- Work required:
Could you convert every line of the items below into a numbered list, skipping blank lines and leaving the pictures out?

*** Dataset entries

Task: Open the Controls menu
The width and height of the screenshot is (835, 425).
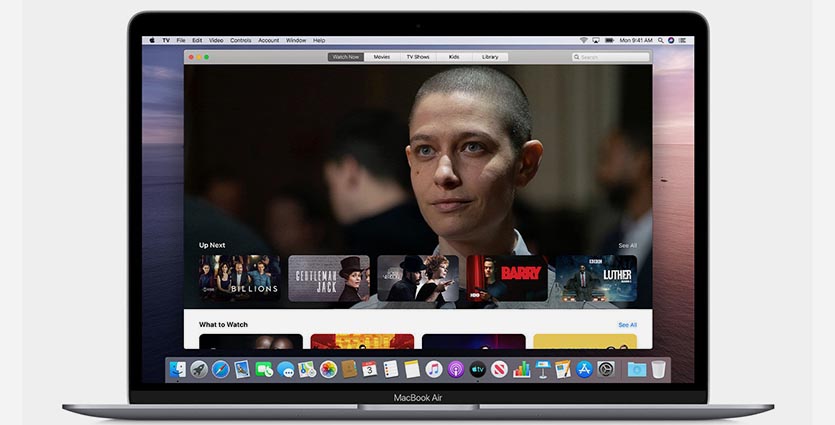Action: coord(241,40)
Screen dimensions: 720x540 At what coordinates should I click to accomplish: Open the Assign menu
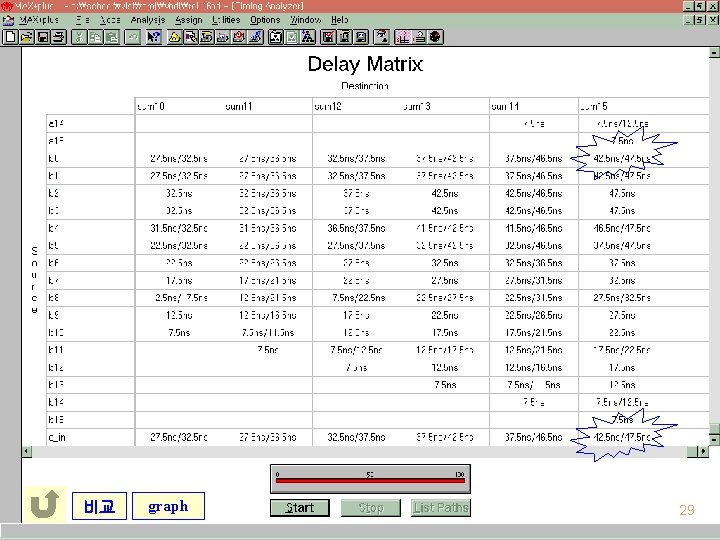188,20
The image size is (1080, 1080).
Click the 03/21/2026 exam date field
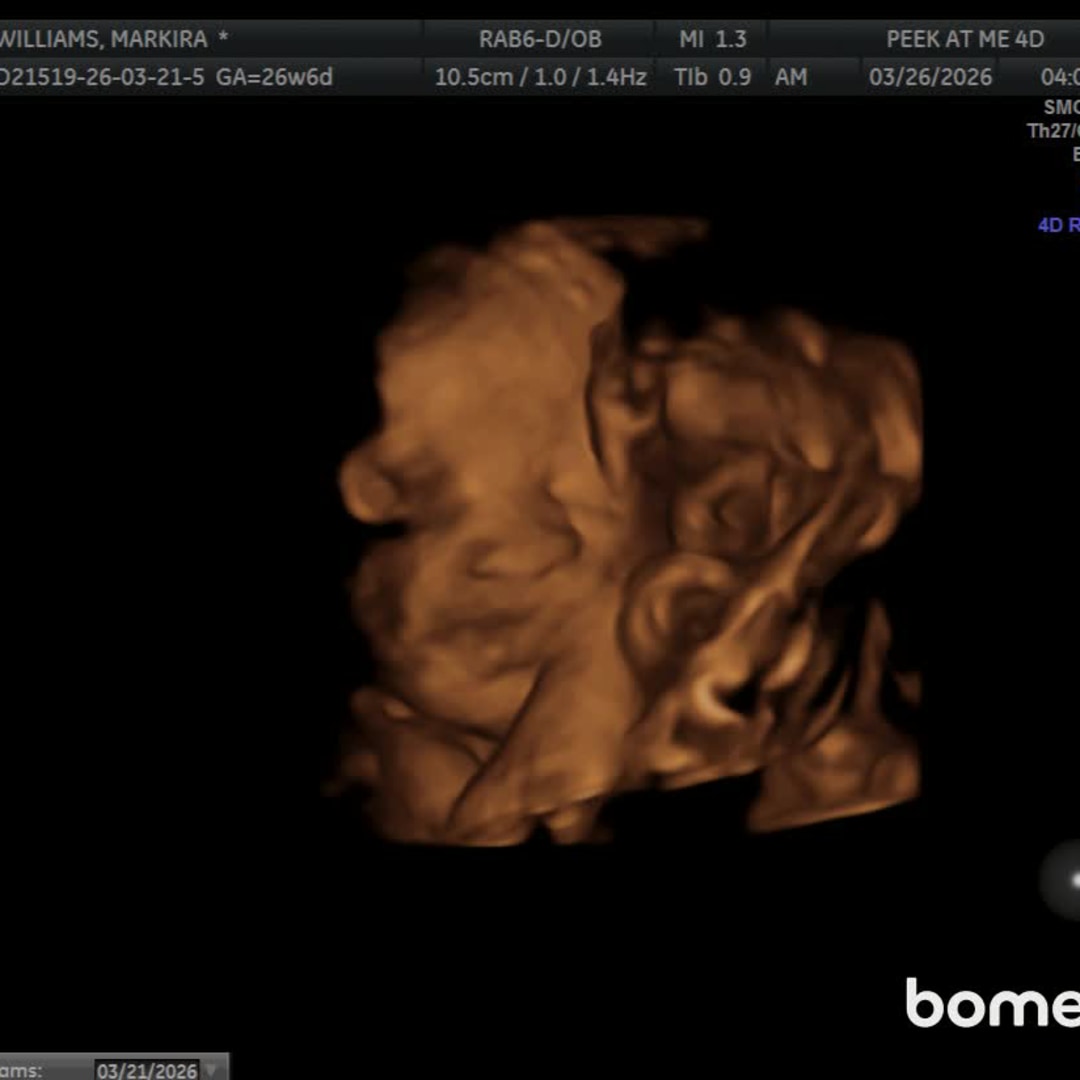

******

- Worked answer:
1. Task: Open the Controls menu
2. The width and height of the screenshot is (835, 425).
3. Action: coord(241,40)
4. Screen dimensions: 720x540 At what coordinates should I click to accomplish: Open the Assign menu
5. 188,20
6. The image size is (1080, 1080).
7. Click the 03/21/2026 exam date field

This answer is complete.